Dünya Tarihi, Manşet

1000 Yıllık Hanedan Şirvanşahlar

Enuşirvan

1000 yıllık tarihî geçmişiyle Şirvanşahlar, 6. yüzyıldan 17. yüzyılın başlarına kadar hüküm sürmüş, en uzun ömürlü hanedanlar arasındadır. Gürcüler ve Moğollar gibi pek çok siyasî dengeye karşı asırlarca ayakta kalmayı başarmışlar, daima İslâm Devletleriyle ittifak yapmışlardır. Şirvanşahlar, İslâm dünyasının en mühim sorunlarından olan ve pek çok katliamda ismi geçen Safevîlere karşı Osmanlılara tâbi olmuşlar ve birlikte omuz omuza takdire şayan mücadeleler vermişlerdir…

Azerbaycan’ın en köklü hanedanlarından olan Şirvanşahların, İran’ın kuzeydoğusunda tarih sahnesine çıktıkları ve köklerinin, Sasanîlerin kurucusu I. Erdeşir (226-242) yahut Enûşirvân I. Hüsrev (531-579) zamanına kadar uzandığı rivayet edilmektedir. Sasanîlerin kuzey sınır güvenliğini sağlamakla görevli bu hanedanın beyleri, “şah” unvanı alarak Sasanî hükümdarlarının vasalı sıfatıyla hüküm sürmüşlerdir.

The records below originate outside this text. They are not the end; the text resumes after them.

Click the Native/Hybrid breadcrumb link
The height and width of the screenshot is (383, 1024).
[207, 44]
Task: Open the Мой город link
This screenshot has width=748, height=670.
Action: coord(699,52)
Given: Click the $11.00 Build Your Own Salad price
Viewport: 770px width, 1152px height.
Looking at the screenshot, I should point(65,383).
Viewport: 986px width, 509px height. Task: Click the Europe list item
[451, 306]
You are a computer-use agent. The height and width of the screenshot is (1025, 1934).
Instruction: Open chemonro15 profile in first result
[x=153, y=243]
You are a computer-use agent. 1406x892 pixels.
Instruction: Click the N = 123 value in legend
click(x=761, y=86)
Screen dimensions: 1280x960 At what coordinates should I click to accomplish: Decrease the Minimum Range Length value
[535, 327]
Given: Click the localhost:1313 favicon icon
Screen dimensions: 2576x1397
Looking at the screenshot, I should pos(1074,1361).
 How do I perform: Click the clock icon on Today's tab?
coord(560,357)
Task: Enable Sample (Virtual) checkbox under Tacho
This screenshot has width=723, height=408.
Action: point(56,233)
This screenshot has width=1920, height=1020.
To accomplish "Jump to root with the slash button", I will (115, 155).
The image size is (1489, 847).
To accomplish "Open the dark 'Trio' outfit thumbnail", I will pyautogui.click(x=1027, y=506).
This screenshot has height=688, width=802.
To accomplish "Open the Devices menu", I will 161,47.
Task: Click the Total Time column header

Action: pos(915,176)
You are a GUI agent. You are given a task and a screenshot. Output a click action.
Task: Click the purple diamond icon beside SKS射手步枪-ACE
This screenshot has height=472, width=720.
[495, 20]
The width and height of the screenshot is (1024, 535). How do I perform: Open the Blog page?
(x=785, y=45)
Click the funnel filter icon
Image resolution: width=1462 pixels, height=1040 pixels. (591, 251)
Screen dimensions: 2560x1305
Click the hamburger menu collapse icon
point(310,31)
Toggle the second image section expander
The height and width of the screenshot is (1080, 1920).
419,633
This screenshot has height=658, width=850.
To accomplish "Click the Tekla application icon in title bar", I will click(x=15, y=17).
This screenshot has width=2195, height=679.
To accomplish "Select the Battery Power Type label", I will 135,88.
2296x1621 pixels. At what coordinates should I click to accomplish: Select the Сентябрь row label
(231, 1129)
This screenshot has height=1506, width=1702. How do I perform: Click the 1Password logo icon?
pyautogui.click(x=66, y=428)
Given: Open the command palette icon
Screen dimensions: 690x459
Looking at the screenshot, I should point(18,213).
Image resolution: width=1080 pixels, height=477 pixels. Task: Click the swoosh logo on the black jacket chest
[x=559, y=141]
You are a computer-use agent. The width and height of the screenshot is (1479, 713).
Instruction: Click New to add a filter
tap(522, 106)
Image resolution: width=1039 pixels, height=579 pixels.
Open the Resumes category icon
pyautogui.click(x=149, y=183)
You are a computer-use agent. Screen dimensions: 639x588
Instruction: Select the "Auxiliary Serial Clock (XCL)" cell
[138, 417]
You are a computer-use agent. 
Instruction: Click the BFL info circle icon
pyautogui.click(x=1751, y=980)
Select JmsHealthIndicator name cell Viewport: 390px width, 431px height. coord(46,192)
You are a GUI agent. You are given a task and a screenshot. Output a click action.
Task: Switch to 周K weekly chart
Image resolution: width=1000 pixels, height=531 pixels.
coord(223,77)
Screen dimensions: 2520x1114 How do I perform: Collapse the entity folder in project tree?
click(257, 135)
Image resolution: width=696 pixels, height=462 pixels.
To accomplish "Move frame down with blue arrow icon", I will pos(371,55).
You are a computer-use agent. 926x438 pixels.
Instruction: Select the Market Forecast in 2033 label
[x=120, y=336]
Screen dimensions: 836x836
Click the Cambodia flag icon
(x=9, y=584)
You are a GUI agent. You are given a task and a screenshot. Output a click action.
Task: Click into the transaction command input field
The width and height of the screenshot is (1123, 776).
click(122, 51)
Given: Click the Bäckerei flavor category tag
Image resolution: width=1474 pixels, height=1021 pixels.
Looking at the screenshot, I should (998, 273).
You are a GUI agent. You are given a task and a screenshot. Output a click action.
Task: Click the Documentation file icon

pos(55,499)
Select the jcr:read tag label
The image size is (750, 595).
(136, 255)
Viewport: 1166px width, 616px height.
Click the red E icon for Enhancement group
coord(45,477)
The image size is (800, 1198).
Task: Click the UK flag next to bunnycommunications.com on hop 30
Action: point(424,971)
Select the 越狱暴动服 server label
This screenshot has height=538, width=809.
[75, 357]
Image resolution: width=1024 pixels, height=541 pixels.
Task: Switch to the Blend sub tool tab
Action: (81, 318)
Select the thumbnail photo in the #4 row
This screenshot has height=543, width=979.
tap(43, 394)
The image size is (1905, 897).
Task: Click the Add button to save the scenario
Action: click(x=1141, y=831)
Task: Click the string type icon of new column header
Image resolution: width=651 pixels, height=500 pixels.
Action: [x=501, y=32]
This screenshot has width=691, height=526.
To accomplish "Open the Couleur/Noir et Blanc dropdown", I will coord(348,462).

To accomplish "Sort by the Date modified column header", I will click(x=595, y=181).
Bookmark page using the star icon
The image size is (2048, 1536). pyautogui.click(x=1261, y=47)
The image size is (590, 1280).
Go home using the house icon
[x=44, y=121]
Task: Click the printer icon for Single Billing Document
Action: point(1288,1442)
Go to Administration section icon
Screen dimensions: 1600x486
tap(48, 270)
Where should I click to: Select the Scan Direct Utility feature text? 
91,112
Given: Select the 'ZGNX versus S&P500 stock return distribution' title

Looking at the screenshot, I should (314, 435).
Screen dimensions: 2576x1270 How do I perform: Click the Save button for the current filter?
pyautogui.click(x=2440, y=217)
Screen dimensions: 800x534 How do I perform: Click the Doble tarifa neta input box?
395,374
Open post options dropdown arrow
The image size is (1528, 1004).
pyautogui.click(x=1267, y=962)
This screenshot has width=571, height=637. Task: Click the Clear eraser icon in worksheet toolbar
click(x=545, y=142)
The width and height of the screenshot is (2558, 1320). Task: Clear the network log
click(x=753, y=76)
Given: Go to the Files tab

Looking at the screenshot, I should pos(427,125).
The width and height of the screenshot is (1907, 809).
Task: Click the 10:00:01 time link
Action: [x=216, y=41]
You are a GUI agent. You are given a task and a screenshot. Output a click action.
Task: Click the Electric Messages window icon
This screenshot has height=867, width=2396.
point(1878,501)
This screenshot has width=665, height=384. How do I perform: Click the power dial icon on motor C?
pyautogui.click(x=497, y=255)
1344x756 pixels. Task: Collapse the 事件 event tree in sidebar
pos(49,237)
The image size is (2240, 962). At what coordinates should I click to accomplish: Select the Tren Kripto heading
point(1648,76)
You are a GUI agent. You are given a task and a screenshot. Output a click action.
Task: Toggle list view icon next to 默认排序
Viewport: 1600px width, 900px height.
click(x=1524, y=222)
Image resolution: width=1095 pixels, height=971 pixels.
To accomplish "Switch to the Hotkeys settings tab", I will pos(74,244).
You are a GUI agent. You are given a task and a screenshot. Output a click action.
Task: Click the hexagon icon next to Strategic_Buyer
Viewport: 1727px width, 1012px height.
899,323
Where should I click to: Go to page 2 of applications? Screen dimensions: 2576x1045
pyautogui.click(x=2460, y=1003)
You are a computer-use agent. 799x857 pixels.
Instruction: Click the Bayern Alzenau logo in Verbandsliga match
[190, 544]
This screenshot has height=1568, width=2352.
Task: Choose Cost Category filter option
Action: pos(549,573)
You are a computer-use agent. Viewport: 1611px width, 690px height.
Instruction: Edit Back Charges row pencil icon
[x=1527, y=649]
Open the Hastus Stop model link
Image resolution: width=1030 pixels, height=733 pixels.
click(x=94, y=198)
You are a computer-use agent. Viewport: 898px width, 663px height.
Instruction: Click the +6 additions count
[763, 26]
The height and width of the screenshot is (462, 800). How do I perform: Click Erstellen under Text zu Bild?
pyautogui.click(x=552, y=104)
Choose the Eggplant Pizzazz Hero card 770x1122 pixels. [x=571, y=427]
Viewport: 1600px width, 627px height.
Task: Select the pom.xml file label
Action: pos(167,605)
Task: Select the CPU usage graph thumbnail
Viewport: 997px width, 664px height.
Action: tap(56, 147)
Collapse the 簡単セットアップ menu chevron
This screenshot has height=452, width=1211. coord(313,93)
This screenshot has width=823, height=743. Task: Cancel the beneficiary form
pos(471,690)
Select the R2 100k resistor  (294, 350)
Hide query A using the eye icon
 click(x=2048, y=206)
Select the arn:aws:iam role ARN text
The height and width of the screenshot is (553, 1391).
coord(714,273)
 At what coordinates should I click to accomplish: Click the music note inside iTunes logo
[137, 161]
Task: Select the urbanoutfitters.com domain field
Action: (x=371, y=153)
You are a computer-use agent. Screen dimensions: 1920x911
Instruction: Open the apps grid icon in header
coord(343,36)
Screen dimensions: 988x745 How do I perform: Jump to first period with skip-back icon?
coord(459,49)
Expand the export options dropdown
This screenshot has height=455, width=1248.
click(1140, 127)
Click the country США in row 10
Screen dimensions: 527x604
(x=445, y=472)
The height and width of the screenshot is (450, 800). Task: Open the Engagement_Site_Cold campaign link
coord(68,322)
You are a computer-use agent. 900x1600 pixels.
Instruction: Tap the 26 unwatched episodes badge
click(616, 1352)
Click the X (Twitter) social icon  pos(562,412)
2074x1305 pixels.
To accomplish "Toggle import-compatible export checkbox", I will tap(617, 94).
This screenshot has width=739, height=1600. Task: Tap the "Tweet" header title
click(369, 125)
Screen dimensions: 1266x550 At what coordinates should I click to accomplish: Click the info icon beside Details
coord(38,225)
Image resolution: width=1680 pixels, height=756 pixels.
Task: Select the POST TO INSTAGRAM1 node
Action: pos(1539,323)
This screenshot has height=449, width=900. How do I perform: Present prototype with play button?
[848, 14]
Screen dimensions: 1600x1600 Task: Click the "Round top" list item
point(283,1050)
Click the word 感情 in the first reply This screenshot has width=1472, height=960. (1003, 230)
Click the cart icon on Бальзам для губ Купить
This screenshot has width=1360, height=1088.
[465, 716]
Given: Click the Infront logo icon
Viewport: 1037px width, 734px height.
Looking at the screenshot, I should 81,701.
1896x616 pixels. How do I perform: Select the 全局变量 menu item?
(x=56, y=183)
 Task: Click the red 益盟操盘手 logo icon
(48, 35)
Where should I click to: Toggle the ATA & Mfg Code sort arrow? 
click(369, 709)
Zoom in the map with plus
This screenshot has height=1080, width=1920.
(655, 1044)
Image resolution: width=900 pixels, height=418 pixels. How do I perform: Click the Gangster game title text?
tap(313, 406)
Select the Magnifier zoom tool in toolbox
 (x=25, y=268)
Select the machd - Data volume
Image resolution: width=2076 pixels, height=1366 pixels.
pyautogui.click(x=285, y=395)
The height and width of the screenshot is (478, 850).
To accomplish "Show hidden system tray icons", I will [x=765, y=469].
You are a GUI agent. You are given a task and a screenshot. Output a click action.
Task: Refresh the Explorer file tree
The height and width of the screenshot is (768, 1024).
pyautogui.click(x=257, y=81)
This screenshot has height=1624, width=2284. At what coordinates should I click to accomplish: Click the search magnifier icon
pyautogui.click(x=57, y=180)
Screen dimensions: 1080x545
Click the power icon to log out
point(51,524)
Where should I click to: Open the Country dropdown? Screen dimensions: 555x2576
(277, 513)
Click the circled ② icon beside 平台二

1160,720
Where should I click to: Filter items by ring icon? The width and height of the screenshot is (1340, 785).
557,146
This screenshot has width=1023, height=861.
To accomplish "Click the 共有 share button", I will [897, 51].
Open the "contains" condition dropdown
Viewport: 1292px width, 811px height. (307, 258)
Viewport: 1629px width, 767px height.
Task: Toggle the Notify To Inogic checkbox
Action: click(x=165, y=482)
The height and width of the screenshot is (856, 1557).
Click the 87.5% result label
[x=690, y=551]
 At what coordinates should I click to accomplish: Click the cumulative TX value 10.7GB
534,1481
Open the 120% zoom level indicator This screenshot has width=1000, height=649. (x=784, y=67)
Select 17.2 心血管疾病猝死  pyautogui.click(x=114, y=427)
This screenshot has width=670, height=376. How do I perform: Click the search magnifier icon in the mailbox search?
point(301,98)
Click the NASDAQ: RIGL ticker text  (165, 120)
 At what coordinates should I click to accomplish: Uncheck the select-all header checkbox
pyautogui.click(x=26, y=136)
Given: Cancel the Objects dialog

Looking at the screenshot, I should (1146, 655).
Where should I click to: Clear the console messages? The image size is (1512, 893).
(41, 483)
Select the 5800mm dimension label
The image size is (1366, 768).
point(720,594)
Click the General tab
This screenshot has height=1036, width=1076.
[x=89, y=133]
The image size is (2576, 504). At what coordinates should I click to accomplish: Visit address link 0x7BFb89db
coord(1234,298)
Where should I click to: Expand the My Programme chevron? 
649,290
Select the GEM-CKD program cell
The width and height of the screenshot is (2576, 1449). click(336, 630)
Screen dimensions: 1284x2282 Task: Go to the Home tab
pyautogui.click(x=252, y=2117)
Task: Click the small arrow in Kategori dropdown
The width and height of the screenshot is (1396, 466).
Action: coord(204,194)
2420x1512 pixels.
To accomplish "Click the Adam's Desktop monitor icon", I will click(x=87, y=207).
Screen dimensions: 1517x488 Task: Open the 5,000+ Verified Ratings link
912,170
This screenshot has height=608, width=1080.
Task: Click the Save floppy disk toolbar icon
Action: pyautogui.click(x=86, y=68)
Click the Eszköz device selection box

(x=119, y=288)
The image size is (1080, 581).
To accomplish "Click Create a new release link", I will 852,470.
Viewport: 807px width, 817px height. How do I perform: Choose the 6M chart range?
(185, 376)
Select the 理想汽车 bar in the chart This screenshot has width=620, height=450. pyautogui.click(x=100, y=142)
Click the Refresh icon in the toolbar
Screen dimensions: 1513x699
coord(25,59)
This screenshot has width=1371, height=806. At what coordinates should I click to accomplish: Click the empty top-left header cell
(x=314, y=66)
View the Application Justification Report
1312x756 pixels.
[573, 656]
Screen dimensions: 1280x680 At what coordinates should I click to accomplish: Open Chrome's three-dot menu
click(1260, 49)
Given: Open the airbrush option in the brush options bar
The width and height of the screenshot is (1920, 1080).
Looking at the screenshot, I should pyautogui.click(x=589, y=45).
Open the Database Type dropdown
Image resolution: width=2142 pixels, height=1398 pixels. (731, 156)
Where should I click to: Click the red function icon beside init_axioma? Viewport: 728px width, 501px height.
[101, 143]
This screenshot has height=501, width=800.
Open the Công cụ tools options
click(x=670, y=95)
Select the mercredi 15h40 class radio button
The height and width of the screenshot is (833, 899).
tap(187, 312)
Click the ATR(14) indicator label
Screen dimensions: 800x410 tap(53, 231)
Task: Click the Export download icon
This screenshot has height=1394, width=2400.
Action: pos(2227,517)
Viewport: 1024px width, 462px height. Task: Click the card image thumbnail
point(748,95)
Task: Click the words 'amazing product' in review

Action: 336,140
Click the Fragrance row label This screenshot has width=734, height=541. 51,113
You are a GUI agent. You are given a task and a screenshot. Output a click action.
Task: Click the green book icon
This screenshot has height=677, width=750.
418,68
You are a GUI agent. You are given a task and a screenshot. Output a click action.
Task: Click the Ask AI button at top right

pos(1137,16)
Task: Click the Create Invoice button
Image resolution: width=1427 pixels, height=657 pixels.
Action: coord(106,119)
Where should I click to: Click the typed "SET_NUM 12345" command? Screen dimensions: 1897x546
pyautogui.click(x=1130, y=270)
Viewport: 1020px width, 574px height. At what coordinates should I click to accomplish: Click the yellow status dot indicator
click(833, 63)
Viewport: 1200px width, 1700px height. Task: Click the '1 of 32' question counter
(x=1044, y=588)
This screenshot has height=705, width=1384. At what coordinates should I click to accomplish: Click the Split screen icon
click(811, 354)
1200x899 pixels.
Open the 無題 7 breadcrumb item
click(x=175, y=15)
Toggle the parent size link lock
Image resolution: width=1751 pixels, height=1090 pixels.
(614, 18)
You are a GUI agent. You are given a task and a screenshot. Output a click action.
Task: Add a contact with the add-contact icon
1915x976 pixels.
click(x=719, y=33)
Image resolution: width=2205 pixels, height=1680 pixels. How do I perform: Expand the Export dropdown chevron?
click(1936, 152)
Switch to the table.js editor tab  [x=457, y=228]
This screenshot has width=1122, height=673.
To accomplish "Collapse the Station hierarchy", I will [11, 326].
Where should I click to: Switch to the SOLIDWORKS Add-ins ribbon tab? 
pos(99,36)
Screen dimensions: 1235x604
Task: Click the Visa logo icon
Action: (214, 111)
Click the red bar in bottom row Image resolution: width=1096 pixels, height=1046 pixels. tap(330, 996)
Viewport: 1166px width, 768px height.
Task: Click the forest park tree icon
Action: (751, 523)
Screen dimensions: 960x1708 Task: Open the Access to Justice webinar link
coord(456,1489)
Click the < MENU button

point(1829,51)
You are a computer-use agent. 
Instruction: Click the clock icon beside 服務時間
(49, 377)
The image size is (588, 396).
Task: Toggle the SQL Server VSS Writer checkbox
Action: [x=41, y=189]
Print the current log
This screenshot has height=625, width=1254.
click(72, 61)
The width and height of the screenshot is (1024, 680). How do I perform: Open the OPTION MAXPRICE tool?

Arapça kaynaklar, İslâmiyet’i müteakip Enûşirvân’ın buraya yerleştirdiği meliklerden birinin adına izafeten Şirvan ismini alan bölge yöneticilerini Şirvanşah veya Şervanşah olarak kaydetmiştir. Bu Müslüman hanedan, genellikle Kafkasların doğusunda ve kısmen bugünkü Azerbaycan coğrafyasında 799-1607 yılları arasında hüküm sürmüş uzun ömürlü hanedanlardan biridir. Müslümanların Şirvan ve Bâbü’l-Ebvâb’ı (Derbend) fethini müteakip Halife Harun Reşid tarafından 787’de Ermeniye valiliğine getirilen Yezîd b. Mezyed eş-Şeybânî, Arap asıllı Müslüman Şirvanşahların ilki olarak kayıtlara geçmiştir. Bastırdığı isyanlarla ünlenen Yezîd b. Mezyed, 799’da Azerbaycan, Şirvan ve Bâbü’l-Ebvâb valiliğiyle taltif edilmişti. Abbasîler arasında namı o kadar yayılmıştı ki şair Müslim el-Velid’in onun hakkında yazdığı şiir, devlete yaptığı hizmetleri özetler gibiydi. Şiirde belirtildiğine göre Harun Reşid en zor zamanlarda, İslâm’ın ve hilafetin sancaktarlığını ona yaptırıyordu. Bununla beraber Şirvanşahlar, Abbasî Halifesi Mütevekkil Alellah’ın katliyle başlayan iç karışıklıklar döneminde bağımsızlıklarını ilân edeceklerdir.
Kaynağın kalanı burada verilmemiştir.